Clearly, the harshness of my words slaps him across the face as I hear a faint sharp inhale on the other side of the phone line. Perhaps I am the only person on earth, aside from Pepper, who can stun my father into silence and to rid him of his usual extreme hyper-verbal tendencies. He doesn't say anything for a while, and I feel awful.

"Yes, fine. You can go, I'll let Hogan know. Make sure you're packed and on-time. I'll talk to you later. Love you, Sparky."

The line hangs up. The high pitched tone grates on me. I didn't think it would be possible for me to feel any worse in this particular moment, in this particular day, but low and behold, I've managed it. I cannot blame anyone aside from myself. I don't usually feel guilty for being so straight-up and stone-cold, but something in me feels horrendous whenever I let myself boil over when taking to Dad.

I quickly text Peter back and let him know that I'm planning on coming to Washington, before an announce that from Happy through Antares sounds into my room.

"Got the call from your dad. I'll drop you off at school tomorrow morning at 8. Sharp. Don't be late."

Naturally, I can't sleep, so I pack. I rummage through the cardboard boxes of clothes stacked in the corner of my room and pull out a range of my favourite shirts and skirts, sweaters and pants, until something pink catches my eye. Wanda's cardigan.

The material is soft against my skin and tickles my nose when I lift it up to my face to catch a sniff of her familiar sweet scent; strawberries and apple blossom. My eyes prick with tears, though I don't allow them to spill over and instead bury the jacket underneath the rest of the crumpled up clothes.

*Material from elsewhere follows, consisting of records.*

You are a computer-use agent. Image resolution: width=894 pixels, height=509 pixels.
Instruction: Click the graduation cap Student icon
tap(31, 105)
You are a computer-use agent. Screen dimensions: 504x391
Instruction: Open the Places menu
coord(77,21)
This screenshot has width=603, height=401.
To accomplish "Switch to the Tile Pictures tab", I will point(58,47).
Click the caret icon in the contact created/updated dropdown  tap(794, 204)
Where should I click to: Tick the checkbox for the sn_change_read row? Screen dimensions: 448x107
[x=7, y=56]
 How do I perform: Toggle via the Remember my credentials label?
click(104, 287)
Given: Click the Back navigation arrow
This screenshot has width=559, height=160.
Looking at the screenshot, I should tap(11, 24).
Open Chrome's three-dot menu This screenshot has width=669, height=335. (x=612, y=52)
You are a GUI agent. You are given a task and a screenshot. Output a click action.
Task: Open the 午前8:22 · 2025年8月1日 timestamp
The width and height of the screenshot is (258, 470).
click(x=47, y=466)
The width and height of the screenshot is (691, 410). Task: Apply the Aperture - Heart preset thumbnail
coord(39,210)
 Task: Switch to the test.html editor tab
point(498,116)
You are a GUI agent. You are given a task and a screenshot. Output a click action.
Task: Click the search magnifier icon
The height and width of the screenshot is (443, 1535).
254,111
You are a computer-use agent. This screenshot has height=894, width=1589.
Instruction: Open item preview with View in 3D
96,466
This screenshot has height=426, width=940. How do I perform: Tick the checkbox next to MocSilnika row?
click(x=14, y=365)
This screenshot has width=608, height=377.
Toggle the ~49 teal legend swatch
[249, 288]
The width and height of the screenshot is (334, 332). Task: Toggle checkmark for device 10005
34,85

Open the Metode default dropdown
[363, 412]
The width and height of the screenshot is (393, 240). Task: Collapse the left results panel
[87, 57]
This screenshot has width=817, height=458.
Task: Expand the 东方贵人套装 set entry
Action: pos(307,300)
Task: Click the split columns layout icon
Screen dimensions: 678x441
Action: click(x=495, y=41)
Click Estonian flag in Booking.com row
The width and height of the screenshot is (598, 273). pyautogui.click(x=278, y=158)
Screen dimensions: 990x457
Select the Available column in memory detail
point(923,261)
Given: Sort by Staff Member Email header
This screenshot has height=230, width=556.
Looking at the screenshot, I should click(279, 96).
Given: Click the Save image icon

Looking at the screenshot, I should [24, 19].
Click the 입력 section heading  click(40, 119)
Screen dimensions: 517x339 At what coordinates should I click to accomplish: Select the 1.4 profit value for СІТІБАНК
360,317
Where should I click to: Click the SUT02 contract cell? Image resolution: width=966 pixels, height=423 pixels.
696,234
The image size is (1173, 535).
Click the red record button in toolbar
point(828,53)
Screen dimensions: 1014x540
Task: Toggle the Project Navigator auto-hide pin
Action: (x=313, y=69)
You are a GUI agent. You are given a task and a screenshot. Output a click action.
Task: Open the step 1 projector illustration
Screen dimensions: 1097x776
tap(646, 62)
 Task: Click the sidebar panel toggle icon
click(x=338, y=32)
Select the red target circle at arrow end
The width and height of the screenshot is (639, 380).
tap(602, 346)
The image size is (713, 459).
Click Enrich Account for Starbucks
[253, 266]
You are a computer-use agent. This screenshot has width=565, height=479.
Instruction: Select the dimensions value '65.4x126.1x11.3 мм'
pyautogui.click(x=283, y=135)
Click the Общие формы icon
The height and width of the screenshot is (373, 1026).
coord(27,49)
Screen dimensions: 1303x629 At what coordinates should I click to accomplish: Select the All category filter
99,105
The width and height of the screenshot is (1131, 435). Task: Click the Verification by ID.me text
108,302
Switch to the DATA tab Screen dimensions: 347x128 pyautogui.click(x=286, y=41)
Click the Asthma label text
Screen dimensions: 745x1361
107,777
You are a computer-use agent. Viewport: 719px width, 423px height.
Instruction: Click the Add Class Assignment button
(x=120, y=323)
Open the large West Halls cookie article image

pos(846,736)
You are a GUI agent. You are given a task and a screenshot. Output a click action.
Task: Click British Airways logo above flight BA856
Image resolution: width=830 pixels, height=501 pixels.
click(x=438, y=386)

With my suitcase packed to burst, I take the containers from my nightstand and slide my pill bottles underneath my sweater, just in case. My eyes catch onto the extra bottle of fluoxetine, lingering for a second longer than they perhaps should, before my phone chimes with a text message from Peter for what I'm predicting is the thirtieth time tonight.

bug-boy
cool, can't wait. im glad you're coming.